US President Joe Biden, who faced criticism over the decision to unfreeze the Iranian funds, announced new sanctions this week on former Iranian president Mahmoud Ahmadinejad and the intelligence ministry for conducting wrongful detentions. The White House said the US$6 billion could be used for humanitarian purposes only and would be strictly monitored.
A US official told CNN: “When we have an opportunity to bring American citizens home, we do seek to seize it.”
But the agreement, brokered by Qatar, has raised questions about how countries should respond to Iran’s long-running practice of taking foreigners as hostages.
Siamak Namazi, an Iranian American who was released after spending almost eight years in jail, described Evin prison in Tehran as a “dystopian United Nations of hostages”.
“We must urgently … upend the cost-benefit calculations of Tehran’s foul business,” he said in a statement.
Australian–British academic Kylie Moore-Gilbert, who was held in Evin prison before her release in 2020, wrote in The Atlantic that she rejoiced at the freeing of the American prisoners but believed the deal would encourage Tehran to take more hostages. She said Washington and others should not pay for hostages but should develop a collective, punitive response, including sanctions and measures targeted at regime officials.
“The Islamic Republic has refined its hostage-taking business model into an extortion racket that is one of its most powerful foreign-policy levers,” she wrote.
Spotlight: India denies ‘assassination’
Canada: Canadian Prime Minister Justin Trudeau this week accused India of assassinating Hardeep Singh Nijjar, a Sikh separatist leader who was shot in June by two masked gunmen outside a Sikh temple in Surrey, near Vancouver.
The claim – dismissed by India as “absurd” – led to an escalating feud between the two countries, as Trudeau rejected India’s denial and both countries expelled diplomats. India has long urged Canada to constrain the Sikh separatist movement, which is banned in India. Canada is home to the world’s largest Sikh community outside India.

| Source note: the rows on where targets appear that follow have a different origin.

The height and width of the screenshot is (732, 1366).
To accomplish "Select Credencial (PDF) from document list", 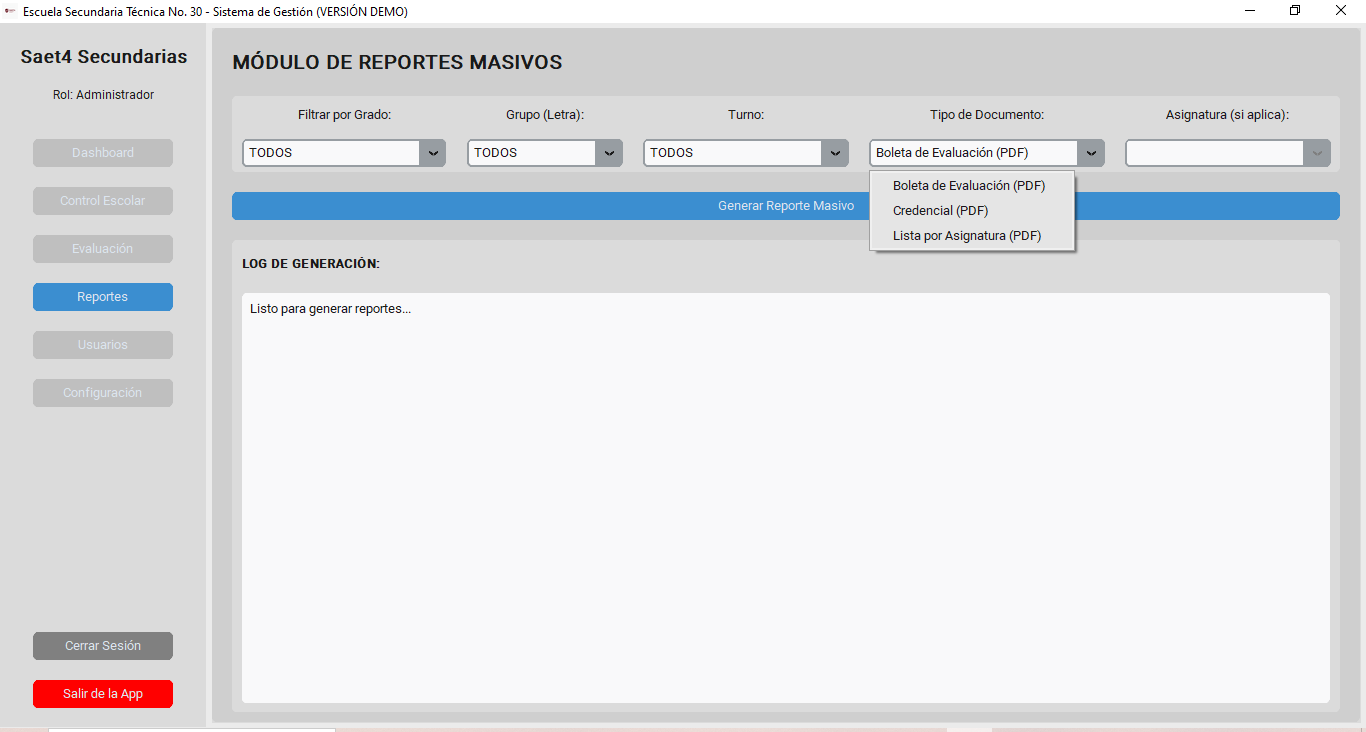I will coord(942,210).
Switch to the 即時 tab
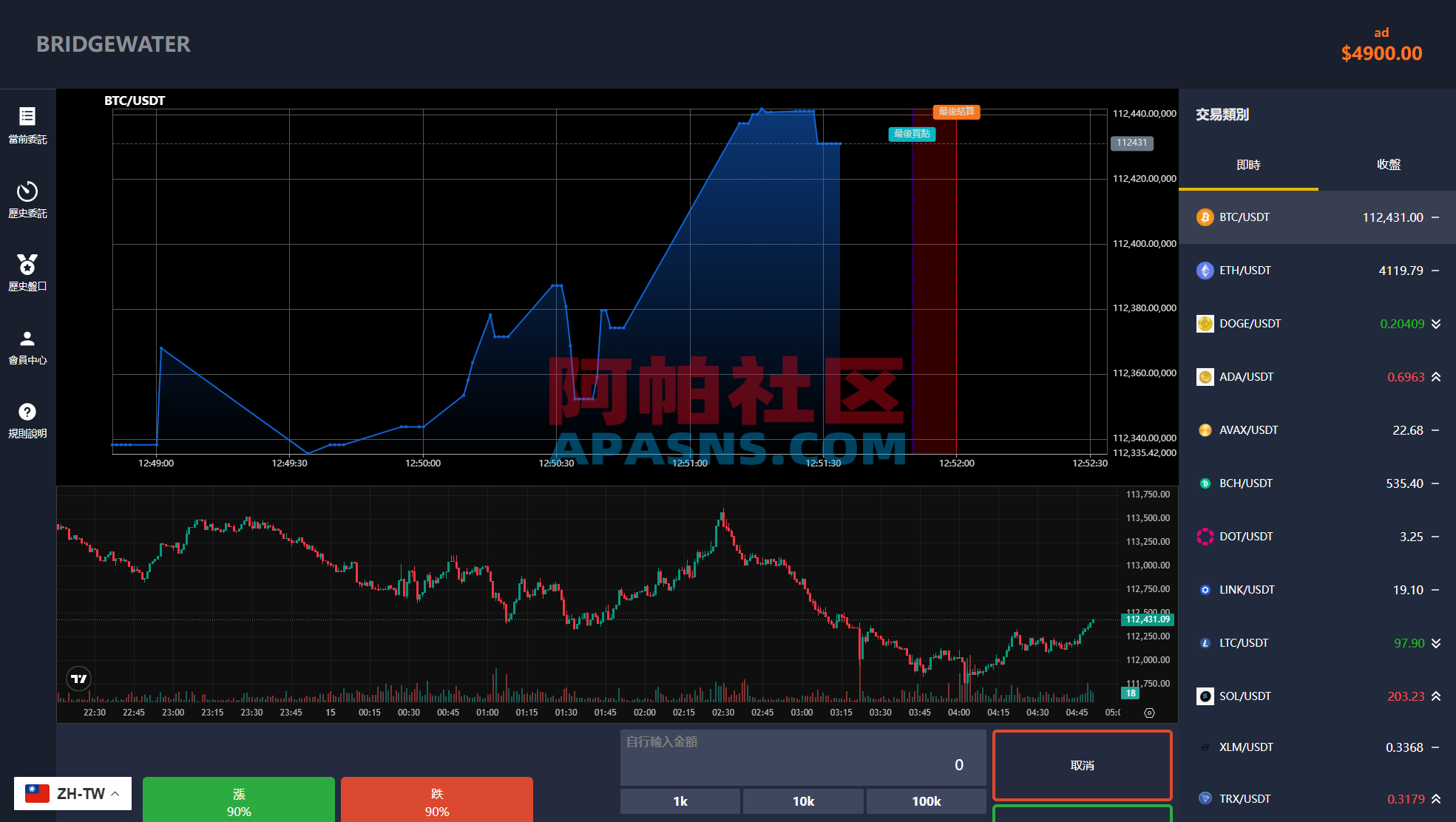1456x822 pixels. [1249, 165]
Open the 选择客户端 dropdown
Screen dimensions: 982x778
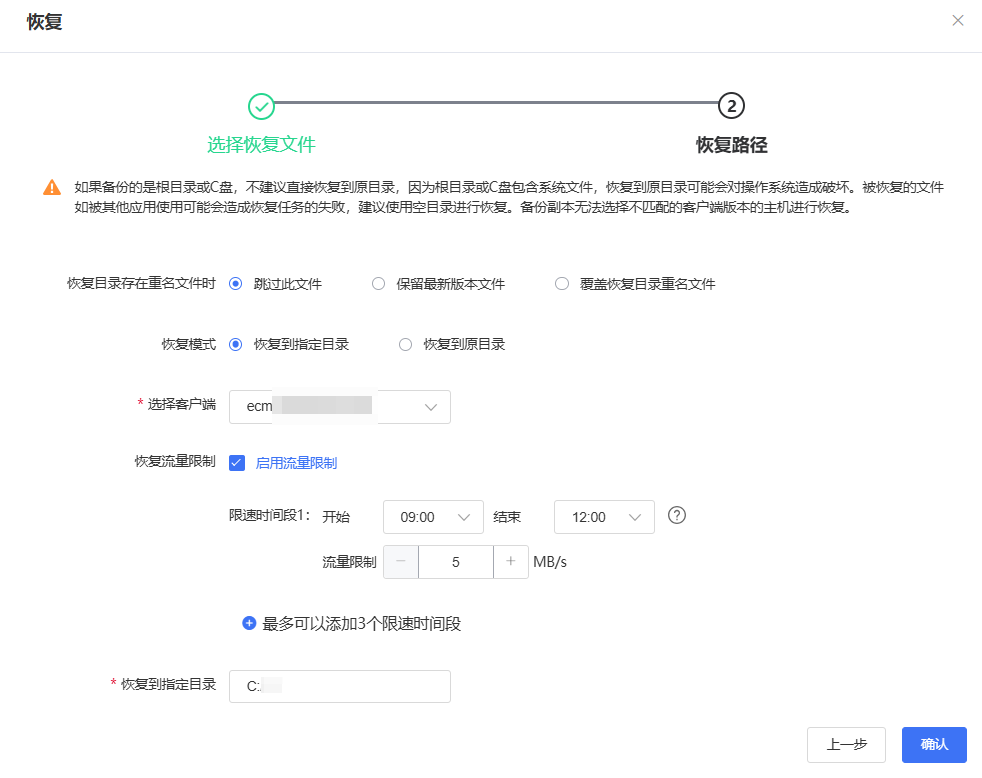339,407
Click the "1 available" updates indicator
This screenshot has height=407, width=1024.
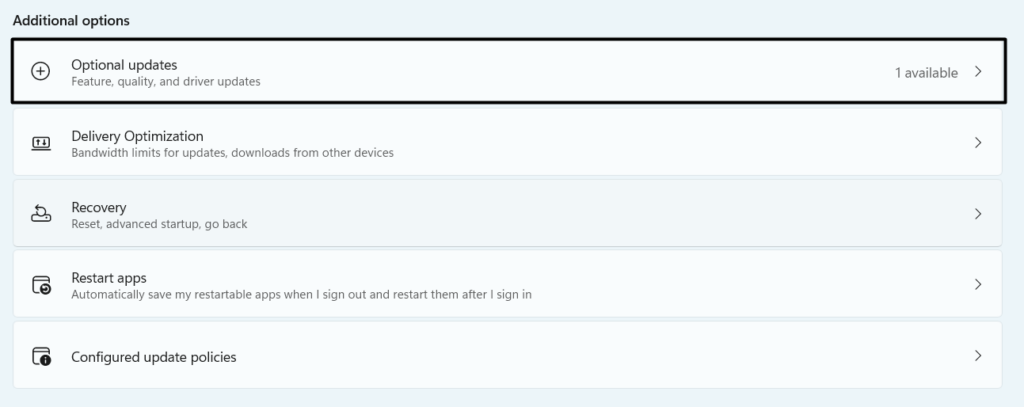coord(926,73)
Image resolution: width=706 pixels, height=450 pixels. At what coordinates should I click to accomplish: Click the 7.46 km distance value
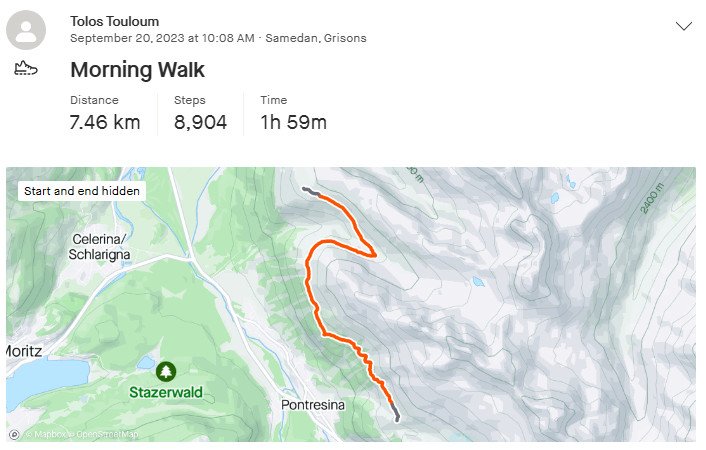[x=105, y=122]
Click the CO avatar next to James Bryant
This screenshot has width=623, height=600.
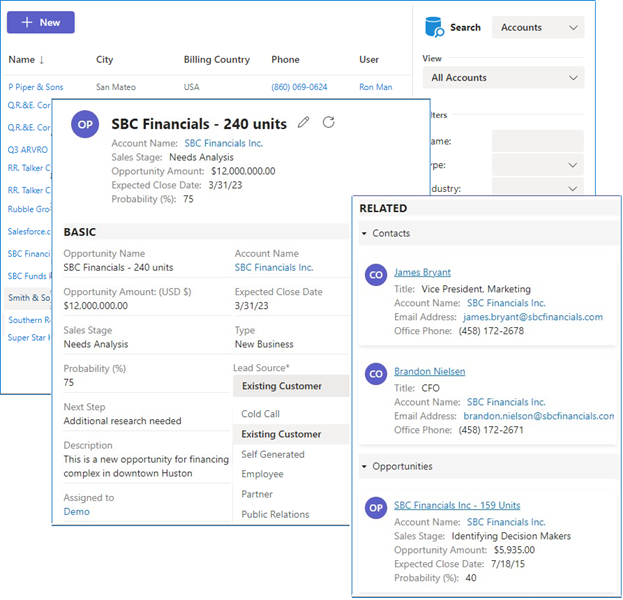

Nijjar, a 45-year-old plumber, moved to Canada in the mid-1990s following a crackdown on the Sikh separatist – or Khalistan – movement in India. A prominent advocate of the creation of an independent Sikh nation in northern India, he was declared a terrorist by India in 2020 over his alleged attempt to plan a terrorist attack in India and his links to Khalistan Tiger Force, which is banned in the country. Canada’s spy agency reportedly warned him that he was at risk.
Trudeau’s claim has raised further questions about a series of mysterious deaths of Sikh leaders in Canada and elsewhere in recent years.
Last year, another prominent Sikh activist, Ripudaman Singh Malik, was killed by gunmen, also in Surrey. Malik migrated from India in 1972 but was later acquitted over his alleged involvement in a plot to bomb two Air India planes in 1985, including an attack that killed 329 people. Two Canadians in their 20s – both with criminal records – have since been arrested. No motive has been proposed.
In June, a 35-year-old activist, Avtar Singh Khanda, whose father was an activist who was killed in India in 1992, died suddenly in England, reportedly from blood cancer. Activists and family members have questioned the cause of death.
In May, Paramjit Singh Panjwar, who reportedly headed a militant Sikh separatist group, was shot by two gunmen at a park in Pakistan.
On Tuesday, Trudeau told reporters he was not seeking to provoke India.
“We are simply laying out the facts as we understand them,” he said.
Indian Prime Minister Narendra Modi’s government said the allegations were politically motivated, accusing Canada of failing to act against “Khalistani terrorists and extremists, who have been provided shelter in Canada and continue to threaten India’s sovereignty and territorial integrity”.